I was delighted to have the chance to read and review The Statues that Walked: Unraveling the Mystery of Easter Island by Terry Hunt and Carl Lipo.
Anthropologist Terry Hunt and archaeologist Carl Lipo turn the accepted wisdom about the ancient culture of Easter Island on its head in this well-written story of scientific discovery.
From the time the first Europeans arrived on Easter Island in the eighteenth century, Westerners have been fascinated by the island's monumental stone sculptures and baffled by how an impoverished prehistoric culture could have built them. The standard explanation was that the island had once been as fertile as other inhabited islands in the Pacific. Over time, its population committed ecological suicide, cutting down thousands of giant palm trees to support the statue cult.

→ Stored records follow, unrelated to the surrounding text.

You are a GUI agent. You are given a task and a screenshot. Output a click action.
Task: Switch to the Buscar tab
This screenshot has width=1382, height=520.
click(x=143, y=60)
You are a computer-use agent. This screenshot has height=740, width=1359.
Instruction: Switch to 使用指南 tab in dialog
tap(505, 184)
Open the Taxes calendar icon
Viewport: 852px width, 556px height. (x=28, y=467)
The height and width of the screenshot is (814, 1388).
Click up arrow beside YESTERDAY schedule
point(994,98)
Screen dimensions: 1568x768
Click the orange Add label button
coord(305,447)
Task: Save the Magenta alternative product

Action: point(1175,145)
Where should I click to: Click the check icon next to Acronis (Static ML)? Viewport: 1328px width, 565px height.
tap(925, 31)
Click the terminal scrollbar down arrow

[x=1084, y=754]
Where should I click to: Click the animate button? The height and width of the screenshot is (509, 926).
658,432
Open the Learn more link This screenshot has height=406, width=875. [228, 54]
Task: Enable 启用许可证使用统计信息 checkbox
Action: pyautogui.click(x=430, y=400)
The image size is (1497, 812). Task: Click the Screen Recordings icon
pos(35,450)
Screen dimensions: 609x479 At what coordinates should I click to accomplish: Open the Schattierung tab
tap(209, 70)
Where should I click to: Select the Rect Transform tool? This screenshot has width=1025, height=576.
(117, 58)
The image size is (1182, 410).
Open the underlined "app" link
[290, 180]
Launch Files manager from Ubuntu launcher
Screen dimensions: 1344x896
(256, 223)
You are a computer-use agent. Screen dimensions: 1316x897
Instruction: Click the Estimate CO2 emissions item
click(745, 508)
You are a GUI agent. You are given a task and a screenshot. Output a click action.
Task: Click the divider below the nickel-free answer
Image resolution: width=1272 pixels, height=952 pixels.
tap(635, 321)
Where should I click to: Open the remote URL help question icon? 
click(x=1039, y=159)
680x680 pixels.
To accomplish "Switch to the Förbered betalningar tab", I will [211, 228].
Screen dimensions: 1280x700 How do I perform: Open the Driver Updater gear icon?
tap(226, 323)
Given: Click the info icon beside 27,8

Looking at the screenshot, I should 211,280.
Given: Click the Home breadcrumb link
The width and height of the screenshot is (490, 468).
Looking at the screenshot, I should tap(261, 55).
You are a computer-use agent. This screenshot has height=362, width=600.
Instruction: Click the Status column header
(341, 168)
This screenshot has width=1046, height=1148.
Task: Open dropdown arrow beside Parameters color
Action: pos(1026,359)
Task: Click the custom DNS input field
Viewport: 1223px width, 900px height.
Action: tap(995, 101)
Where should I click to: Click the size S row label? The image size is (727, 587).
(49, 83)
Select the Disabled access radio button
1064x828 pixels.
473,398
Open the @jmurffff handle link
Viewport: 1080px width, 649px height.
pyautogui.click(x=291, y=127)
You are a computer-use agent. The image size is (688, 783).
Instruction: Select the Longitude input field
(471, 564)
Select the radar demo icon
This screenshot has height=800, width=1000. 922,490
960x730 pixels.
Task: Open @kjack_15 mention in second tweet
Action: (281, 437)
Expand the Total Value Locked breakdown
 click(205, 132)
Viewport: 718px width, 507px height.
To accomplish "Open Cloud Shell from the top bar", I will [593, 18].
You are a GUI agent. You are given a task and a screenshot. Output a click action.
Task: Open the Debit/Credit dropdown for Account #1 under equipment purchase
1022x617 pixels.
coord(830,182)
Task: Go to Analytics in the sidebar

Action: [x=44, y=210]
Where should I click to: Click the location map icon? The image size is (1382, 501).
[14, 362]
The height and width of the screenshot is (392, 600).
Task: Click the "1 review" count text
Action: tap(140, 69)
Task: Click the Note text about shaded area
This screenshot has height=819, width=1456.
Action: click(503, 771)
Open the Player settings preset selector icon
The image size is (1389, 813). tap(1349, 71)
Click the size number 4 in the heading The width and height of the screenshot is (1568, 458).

When Hunt and Lipo arrived on Easter Island in 2001, they expected to simply add a few details to the already well-developed account of its early history. In their fourth year of fieldwork, they found evidence of the giant palms that scholars believed covered the islands when Polynesian settlers first arrived. It was a major discovery. There was only one problem: the oldest layers were several hundred years later than the latest accepted date for colonization. If the island was deforested over decades instead of centuries, then everything archaeologists thought they knew about the early culture of Easter Island was in question.
Hunt and Lipo re-examined, and re-built, archaeology's fundamental assumptions about Easter Island, using discoveries from other Pacific island cultures, local oral traditions, previously discounted field research, satellite images from Google Earth, studies by evolutionary biologists, game theory, and accounts by early European observers. They make a compelling case against the traditional version of Easter Island's pre-history. Instead of "ecocide", they describe a culture of careful environmental stewardship. And along the way, they prove how a small number of men can make a giant monolith "walk"
(A version of this review previously appeared in Shelf Awareness for Readers.)